彼と一緒に行けば、新しい人生を始められるかもしれない。でも、それは現状から逃げることにならないだろうか?
朝日が昇る頃、私はふと思い立って外に出た。足は自然と、かつて「月光堂」があった場所へと向かっていた。実は、店は1ヶ月前になくなったらしい。
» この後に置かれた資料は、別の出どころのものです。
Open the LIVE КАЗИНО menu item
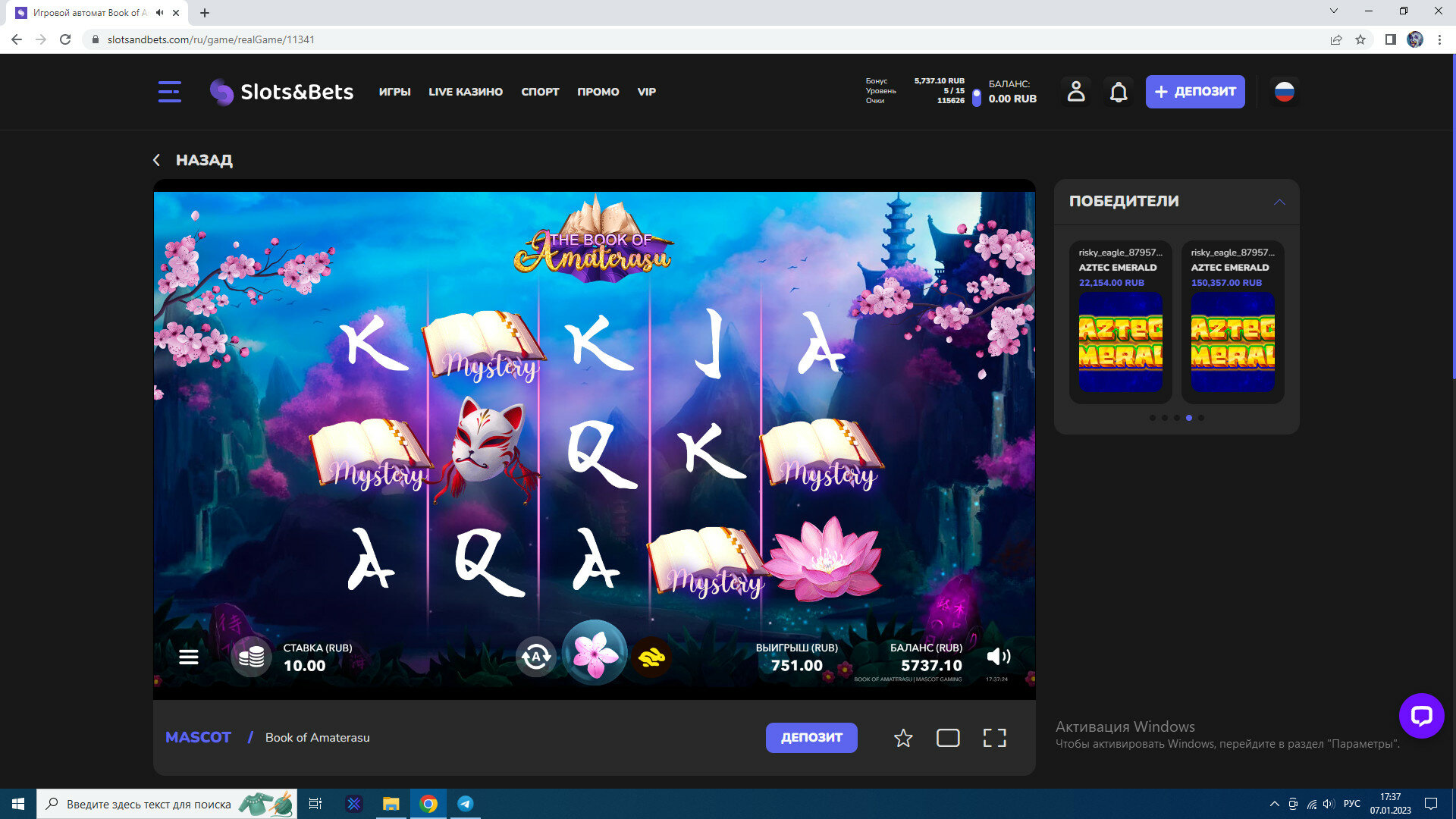The image size is (1456, 819). pos(466,92)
私が行かなくなってから、評判が悪くなり客足は遠のいたようだ。
まあ、元々詐欺みたいな事で儲けようとしてたのだから仕方ないだろう。
私はその場所に立ち、深呼吸をした。そこで私は、薄れかけていた自分の運命の糸を、かすかに見ることができた。その糸は二つに分かれ、一方は何処か遠くへ、もう一方は...。
詩織は目を閉じ、静かに決意を固めた。
「私には、まだやるべきことがある」
スマホを取り出し、和也さんに電話をかける。
「和也さん、ごめんなさい。私...大阪には行けません」
電話の向こうで、彼が小さくため息をついた。
「そう...言うと思ったよ」
その言葉に、私は涙が込み上げてくるのを感じた。
「私、あなたと出会えて、本当に幸せだったよ。でも私はまだ何かやり残してる。多分、天道くん。彼はまだ何かしようとしてる気がするの」
彼は静かに言う。
「わかった。じゃあ僕は、それが終わるまで待ってるよ。別に完全に会えなくなるわけじゃないし」
「和也さん...ありがとう」
涙が溢れてきた。
電話を切った後、私は空を見上げた。朝日が雲の間から顔を覗かせ、新しい一日の始まりを告げている。
「さあ、行こう」
小さくつぶやいた。これから先の道のりは険しいかもしれない。でも、天道くんを見つけ出し、全てを正さなければならない。
そして、自分の能力と向き合い、本当の意味でそれを使いこなす方法を見つけ出さなければならない。
私の歩みは以前よりも確かなものになっていた。運命の糸は薄れているかもしれないが、自分の意志ははっきりしている。